**What you will do:** Only certain lines below are wanted: those starting at the line containing "Viewport: 327px width, 205px" and ending at the line containing "Task: Uncheck the Show like button checkbox", both included, each retyped exactly.

**Data excerpts:**

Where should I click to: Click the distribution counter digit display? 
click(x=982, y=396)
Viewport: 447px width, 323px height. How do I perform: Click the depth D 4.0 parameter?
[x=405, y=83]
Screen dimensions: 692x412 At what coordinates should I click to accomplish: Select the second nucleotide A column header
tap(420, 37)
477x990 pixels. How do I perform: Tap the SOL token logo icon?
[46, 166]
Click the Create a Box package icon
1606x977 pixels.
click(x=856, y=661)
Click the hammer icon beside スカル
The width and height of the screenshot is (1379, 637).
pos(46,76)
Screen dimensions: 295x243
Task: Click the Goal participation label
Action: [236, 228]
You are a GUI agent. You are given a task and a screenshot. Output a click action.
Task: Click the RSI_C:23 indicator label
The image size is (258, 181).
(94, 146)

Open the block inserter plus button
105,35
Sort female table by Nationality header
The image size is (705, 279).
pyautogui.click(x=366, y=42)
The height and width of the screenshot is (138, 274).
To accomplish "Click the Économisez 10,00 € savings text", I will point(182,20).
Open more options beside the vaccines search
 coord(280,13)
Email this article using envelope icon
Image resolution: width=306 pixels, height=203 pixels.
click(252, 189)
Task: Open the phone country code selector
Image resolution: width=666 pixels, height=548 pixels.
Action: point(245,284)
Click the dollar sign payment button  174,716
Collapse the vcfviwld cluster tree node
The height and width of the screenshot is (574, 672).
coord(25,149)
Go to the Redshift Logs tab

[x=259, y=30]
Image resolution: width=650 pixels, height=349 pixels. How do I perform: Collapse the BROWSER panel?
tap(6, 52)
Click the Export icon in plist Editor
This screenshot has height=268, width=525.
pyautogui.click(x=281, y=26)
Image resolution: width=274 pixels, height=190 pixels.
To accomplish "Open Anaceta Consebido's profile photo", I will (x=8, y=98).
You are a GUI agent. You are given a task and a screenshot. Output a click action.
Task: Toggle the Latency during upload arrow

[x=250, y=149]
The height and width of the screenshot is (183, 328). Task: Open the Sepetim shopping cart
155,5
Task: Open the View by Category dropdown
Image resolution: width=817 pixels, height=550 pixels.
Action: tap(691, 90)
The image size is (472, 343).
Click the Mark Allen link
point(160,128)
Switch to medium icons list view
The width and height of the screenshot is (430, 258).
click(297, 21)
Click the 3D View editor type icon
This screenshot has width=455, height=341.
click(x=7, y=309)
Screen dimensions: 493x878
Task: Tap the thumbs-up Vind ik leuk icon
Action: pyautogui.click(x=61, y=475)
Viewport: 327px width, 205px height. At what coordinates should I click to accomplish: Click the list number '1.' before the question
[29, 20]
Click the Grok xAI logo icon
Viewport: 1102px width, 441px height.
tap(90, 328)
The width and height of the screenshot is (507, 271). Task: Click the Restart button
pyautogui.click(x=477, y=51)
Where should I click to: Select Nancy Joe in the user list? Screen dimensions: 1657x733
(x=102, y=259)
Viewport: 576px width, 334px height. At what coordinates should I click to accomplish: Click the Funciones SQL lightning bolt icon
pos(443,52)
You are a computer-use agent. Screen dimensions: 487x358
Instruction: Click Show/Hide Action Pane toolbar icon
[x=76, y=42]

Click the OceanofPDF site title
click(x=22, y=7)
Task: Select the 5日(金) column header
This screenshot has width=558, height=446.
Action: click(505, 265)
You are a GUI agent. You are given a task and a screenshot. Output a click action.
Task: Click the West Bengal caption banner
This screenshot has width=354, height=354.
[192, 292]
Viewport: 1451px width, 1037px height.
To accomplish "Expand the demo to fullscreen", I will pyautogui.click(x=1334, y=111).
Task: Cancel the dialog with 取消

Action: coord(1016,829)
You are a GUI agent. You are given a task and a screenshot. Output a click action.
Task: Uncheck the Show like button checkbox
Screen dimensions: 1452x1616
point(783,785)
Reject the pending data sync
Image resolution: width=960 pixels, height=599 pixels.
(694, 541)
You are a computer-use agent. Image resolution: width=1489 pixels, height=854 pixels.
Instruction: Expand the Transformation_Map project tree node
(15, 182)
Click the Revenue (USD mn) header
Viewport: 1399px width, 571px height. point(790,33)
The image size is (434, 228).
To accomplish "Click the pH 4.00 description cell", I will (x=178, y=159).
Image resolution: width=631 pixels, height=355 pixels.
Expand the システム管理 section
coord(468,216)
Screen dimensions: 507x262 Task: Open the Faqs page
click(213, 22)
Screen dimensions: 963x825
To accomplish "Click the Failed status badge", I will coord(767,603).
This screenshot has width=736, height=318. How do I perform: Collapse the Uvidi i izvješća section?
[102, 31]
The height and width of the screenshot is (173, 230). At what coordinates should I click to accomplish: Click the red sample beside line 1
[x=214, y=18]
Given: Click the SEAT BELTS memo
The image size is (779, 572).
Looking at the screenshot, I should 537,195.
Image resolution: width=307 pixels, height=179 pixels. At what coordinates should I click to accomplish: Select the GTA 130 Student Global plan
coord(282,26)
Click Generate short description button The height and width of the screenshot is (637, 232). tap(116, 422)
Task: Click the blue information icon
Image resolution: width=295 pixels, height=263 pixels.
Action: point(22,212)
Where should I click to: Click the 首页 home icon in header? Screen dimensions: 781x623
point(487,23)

**Answer below:**
Viewport: 327px width, 205px height. At what coordinates should I click to accomplish: Click the list number '1.' before the question
[29, 20]
Click the Grok xAI logo icon
Viewport: 1102px width, 441px height.
tap(90, 328)
The width and height of the screenshot is (507, 271). Task: Click the Restart button
pyautogui.click(x=477, y=51)
Where should I click to: Select Nancy Joe in the user list? Screen dimensions: 1657x733
(x=102, y=259)
Viewport: 576px width, 334px height. At what coordinates should I click to accomplish: Click the Funciones SQL lightning bolt icon
pos(443,52)
You are a computer-use agent. Screen dimensions: 487x358
Instruction: Click Show/Hide Action Pane toolbar icon
[x=76, y=42]

Click the OceanofPDF site title
click(x=22, y=7)
Task: Select the 5日(金) column header
This screenshot has width=558, height=446.
Action: click(505, 265)
You are a GUI agent. You are given a task and a screenshot. Output a click action.
Task: Click the West Bengal caption banner
This screenshot has width=354, height=354.
[192, 292]
Viewport: 1451px width, 1037px height.
To accomplish "Expand the demo to fullscreen", I will pyautogui.click(x=1334, y=111).
Task: Cancel the dialog with 取消

Action: coord(1016,829)
You are a GUI agent. You are given a task and a screenshot. Output a click action.
Task: Uncheck the Show like button checkbox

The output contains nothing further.